2:58 AM. The CT-scan is done and a nurse comes in to tell us that everything looks good and that the doctor will be in to see us before they discharge Lori. I don’t think I’ve ever been this relieved in my life. I return to the waiting room to give Dean and Linda the news. The lights are low in the little private waiting room just off of the ER. Dean and Linda are slumped in their chairs as a news anchor rambles on and on from a flat-screen television on the wall. Dean’s eyes are red with fatigue. We savor the moment together as I tell them that everything is going to be fine.

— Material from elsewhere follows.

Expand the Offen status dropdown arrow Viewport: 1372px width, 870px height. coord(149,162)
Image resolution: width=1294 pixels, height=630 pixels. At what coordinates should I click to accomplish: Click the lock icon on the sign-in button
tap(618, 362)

3:00 AM. The doctor enters the room. Emotionless and impersonal. It’s a perfunctory measure for him. Lori is going to be fine. Take X tablets of Z, Y times daily. She has lumbar and cervical sprains, which is med-speak for whiplash. I jokingly comment that it must be acute because Lori has a lot of whip to lash.
3:33 AM. Finally home. Lori breathes softly in the bed next to me. I pray a prayer of thanksgiving again for the hundredth time as I watch her sleep. Everything is going to be fine. The street lamp outside paints lines on the comforter as it shines through the slits in the blinds.